Her eyes drew back into the room. A china jug for water, a cake of soap, a chair. In the darkness they looked worthy of her trust, almost noble in their simplicity.
She felt a clenching inside her. A tightening, a shrinking. Like the place where a rope is tied, the place they call a knot. She had said too much to him; she had gone too far. He must have something to answer for, surely. He could have felt the need to apologise, to explain himself, to ask forgiveness. Why did the burden always seem to fall on her?
She thought she might be blind. All she could see was dazzle, one solid sheet of it. Like being too close to the doctor’s waistcoat. She lifted her head. It was the sunlight beating through the window, skidding along the floor, right into her just-opened eyes. Her own house then. Upstairs, presumably. And Imelda kneeling beside her, feet tucked beneath her dress. A look on her face that you saw in churches; her concern, which must have spread over several hours, had assumed the aspect of a trance. She could smell the girl’s spicy skin.
‘Are you sick, Madame?’
‘No, I was just resting.’ She wanted to smile, but her face resisted. The foolishness of being found, like an animal, on the floor. She sat upright, leaned against the wall. ‘Is Monsieur Valence still here?’
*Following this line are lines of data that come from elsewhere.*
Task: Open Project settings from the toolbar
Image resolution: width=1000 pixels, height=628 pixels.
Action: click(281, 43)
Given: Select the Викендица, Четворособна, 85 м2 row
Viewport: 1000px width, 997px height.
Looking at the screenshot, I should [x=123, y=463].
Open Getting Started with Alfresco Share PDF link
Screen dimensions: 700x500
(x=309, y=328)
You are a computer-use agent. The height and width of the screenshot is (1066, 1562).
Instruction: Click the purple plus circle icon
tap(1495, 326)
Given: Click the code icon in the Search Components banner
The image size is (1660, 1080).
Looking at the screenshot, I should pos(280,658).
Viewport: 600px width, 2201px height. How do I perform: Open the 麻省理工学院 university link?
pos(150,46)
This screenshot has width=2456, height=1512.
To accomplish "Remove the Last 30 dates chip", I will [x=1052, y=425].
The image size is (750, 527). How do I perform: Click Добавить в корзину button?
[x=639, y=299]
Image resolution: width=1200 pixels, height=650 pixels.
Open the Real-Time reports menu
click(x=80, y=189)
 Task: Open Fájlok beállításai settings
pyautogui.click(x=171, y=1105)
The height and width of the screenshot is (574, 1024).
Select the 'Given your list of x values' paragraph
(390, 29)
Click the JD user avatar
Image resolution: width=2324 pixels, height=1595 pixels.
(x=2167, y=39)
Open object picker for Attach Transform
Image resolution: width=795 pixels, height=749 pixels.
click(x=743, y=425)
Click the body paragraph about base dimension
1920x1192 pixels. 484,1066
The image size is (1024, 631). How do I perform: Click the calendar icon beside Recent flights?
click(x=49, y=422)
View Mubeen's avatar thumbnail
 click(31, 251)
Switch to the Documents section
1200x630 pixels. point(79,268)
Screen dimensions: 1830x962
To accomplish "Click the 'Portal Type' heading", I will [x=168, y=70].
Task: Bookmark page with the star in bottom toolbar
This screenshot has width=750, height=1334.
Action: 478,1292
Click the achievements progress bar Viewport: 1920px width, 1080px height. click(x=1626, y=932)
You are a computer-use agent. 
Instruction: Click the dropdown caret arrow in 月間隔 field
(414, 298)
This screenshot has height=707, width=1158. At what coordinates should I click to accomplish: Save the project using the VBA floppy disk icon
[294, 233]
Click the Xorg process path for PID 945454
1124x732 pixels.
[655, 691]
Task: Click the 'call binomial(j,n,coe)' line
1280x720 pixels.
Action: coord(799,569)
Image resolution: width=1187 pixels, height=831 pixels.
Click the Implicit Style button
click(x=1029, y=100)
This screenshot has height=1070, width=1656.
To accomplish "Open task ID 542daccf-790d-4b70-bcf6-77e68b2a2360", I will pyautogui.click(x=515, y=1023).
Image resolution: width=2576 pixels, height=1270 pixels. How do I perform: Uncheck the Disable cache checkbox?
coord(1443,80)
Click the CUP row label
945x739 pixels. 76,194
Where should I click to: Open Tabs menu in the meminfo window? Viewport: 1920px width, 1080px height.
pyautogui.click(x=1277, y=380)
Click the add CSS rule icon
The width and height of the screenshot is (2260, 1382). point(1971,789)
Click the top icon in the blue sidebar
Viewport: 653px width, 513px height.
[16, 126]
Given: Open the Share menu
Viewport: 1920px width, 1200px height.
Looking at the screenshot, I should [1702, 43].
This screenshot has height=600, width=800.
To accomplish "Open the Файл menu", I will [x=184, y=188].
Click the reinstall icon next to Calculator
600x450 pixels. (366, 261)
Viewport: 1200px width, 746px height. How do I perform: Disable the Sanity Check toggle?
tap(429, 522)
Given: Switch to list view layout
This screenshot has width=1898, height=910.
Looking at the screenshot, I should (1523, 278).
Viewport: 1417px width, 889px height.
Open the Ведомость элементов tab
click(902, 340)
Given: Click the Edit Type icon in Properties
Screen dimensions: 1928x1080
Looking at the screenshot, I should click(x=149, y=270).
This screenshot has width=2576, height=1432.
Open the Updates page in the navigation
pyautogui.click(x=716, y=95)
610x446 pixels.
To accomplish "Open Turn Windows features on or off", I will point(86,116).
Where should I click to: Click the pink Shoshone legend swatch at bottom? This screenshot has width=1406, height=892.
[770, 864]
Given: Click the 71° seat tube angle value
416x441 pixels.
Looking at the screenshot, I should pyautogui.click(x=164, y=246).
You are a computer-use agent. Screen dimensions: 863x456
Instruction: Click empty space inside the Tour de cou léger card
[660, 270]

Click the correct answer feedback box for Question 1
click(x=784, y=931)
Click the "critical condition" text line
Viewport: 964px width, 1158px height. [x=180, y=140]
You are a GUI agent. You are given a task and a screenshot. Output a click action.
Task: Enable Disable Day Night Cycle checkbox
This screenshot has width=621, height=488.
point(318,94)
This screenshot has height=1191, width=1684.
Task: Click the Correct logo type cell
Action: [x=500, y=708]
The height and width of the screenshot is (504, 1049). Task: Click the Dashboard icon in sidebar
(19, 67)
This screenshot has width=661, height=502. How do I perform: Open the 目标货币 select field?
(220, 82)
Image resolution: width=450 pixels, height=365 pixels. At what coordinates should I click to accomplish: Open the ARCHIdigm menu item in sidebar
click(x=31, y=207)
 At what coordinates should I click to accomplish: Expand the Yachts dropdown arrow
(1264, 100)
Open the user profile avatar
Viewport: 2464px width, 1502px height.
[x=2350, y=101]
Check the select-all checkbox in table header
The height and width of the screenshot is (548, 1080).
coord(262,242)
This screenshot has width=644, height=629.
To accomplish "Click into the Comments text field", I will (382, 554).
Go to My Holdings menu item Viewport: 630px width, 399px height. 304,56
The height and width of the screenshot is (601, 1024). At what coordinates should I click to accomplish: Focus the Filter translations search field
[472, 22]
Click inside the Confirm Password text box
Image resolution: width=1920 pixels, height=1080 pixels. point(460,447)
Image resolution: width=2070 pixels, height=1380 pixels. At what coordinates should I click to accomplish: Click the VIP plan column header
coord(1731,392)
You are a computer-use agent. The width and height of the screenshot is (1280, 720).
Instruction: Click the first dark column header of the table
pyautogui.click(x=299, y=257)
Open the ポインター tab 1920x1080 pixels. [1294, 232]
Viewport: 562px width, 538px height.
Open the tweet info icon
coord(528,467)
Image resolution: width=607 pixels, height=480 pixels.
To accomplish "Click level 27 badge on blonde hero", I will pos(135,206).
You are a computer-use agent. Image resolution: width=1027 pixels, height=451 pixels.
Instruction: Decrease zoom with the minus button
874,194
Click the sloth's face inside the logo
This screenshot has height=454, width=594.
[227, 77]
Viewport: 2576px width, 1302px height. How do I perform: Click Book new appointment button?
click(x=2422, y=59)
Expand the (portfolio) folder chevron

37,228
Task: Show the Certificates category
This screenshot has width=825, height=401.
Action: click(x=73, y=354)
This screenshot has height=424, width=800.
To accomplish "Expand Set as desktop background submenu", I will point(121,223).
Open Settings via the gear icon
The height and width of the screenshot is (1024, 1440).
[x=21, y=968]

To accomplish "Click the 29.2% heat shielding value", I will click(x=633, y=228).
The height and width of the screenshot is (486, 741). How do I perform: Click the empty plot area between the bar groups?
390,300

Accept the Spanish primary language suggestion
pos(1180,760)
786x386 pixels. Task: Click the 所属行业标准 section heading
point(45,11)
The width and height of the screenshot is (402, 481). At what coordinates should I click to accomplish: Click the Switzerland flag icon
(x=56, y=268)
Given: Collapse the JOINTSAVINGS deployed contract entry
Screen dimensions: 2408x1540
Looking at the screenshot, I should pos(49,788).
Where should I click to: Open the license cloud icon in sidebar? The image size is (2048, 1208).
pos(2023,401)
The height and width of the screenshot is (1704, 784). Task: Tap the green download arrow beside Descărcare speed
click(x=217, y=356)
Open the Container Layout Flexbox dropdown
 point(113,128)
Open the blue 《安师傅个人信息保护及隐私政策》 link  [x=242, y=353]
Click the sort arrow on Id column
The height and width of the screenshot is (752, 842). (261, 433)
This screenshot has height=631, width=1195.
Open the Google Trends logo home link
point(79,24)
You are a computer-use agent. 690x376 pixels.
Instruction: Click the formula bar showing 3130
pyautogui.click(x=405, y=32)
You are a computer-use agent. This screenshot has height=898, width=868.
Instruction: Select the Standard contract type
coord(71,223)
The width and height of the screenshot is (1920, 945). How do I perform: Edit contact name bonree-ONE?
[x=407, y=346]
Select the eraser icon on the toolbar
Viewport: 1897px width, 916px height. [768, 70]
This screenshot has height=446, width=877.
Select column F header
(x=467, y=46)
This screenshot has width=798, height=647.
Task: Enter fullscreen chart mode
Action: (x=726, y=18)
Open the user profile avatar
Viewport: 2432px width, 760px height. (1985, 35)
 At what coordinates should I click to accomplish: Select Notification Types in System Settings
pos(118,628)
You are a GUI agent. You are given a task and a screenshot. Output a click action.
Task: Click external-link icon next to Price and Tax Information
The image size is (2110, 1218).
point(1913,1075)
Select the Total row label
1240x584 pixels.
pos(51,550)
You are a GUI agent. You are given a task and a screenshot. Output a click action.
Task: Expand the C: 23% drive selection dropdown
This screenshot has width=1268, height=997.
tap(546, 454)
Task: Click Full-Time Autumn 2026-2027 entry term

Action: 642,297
‘He’s downstairs, Madame, He’s having breakfast.’
A smooth crimson groove encircled half her wrist where a bracelet had bitten into her. She must have been sleeping on her hand.
‘Do you need anything, Madame?’
‘Would you make me some of your tea?’
She was not convinced of the healing properties of the drink, but she knew that Imelda took great pleasure in preparing it, and the taste had become a source of amusement to them both. It was another way of setting Imelda’s mind at rest, a touchstone for a mood. She listened to the girl’s light footsteps dwindle.
The argument came back to her. The anger — his, then hers. Why is there always something to forgive? She had left the bed without another word. Sat at her dressing-table and searched the mirror for her face. All the lamps had been extinguished; moonlight would have to do. Some powder first, to give her skin a shocked and ghostly look. A dab of rouge to strengthen it. She knew he was standing somewhere behind her, looking on in utter disbelief. Well, good. She took her time over the jewellery, changing her mind more than once. At last she settled on a necklace of emeralds and pearls, three amber bracelets and a cameo brooch. Touching perfume to the inside of her wrists, her throat, the lobes of her ears, she rose from the stool and left the room. Her performance only lasted until the moment when she closed the bedroom door behind her. Then she sank down on the floor. She was exhausted, bored. She had wanted him to follow her, but she had suspected all along that he would not. Not a sound carried through the door to where she sat. She did not even hear him undress, climb into bed. At last, surrendering, she lay down in the corridor, her head cushioned on the loose sleeve of her robe.